Müller had an unorthodox preference for the medium shot and long take over the close-up and the rapid-fire cut; this, along with his flexibility and his attentive and unusual use of light, earned the admiration of directors including Lars von TrierRaul RuízSally PotterSteve McQueen and Michael Winterbottom. The most apparently unpromising locations grew magical through his lens. The high-contrast monochrome in Jarmusch’s New Orleans-set Down By Law (1986), the first of their four features together, provided a sense of definition which sometimes eluded the characters themselves.

He transformed a string of sleazy dive bars into iridescent catacombs for Barbet Schroeder’s Barfly (1987), based on the life of Charles Bukowski, and he used dynamic handheld 35mm cinematography to draw out the warmth as well as the wildness from a religiously austere community in Von Triers’s harrowing Breaking the Waves (1995).
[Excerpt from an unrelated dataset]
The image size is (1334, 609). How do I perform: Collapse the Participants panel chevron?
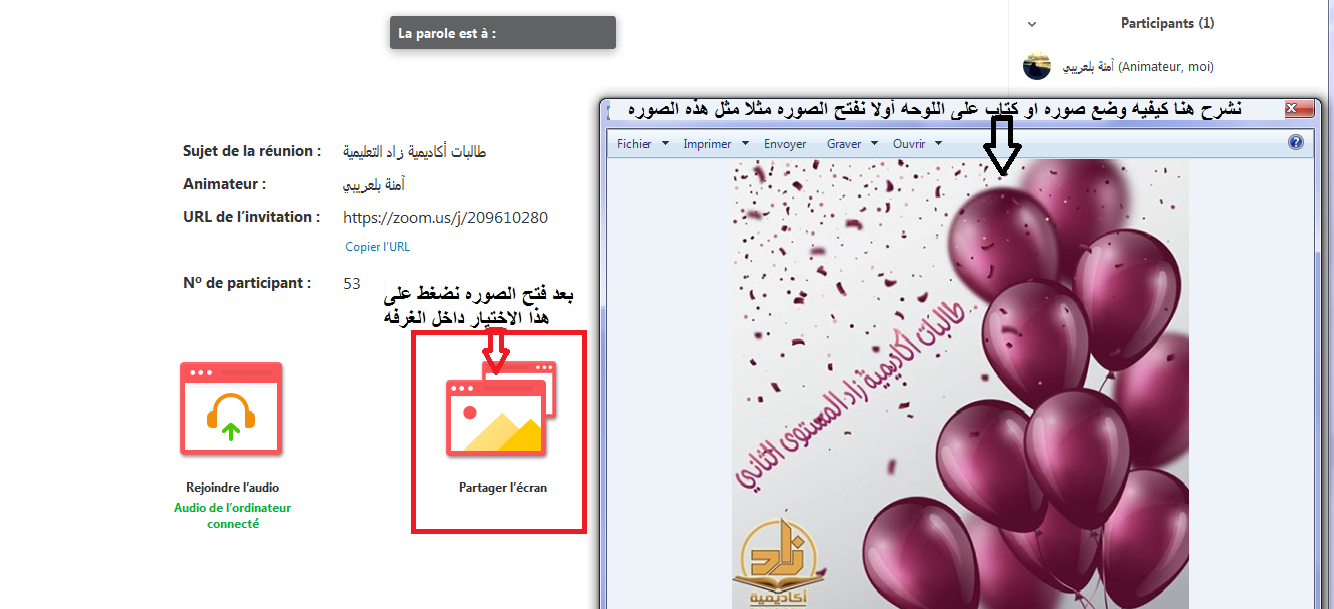(1032, 24)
It was with Wenders, though, that he cut his teeth and made his mark. “We would dream it up a little bit, the atmosphere of the film, and then I would leave it completely to Robby to find the light,” said the director. They worked on and off for more than 25 years on features that filtered the mythology of American culture, its rock’n’roll, its fashion and its violence, through a prism of European alienation. These included The Goalie’s Anxiety at the Penalty Kick (1972), Alice in the Cities (1974), Kings of the Road (1976) and The American Friend (1977), an adaptation of Patricia Highsmith’s novel Ripley’s Game starring 
Dennis Hopper as the amoral Tom Ripley.
 


Paris, Texas (1984), a dreamy modern take on The Searchers co-written by Sam Shepard and haunted by the ghosts of the American west, was Wenders’s masterpiece, and it showed Müller at his most entrancingly poetic. “He’s like some kind of Dutch interior painter from the Vermeer or de Hooch kind of school, that just got born in the wrong century,” observed Jarmusch.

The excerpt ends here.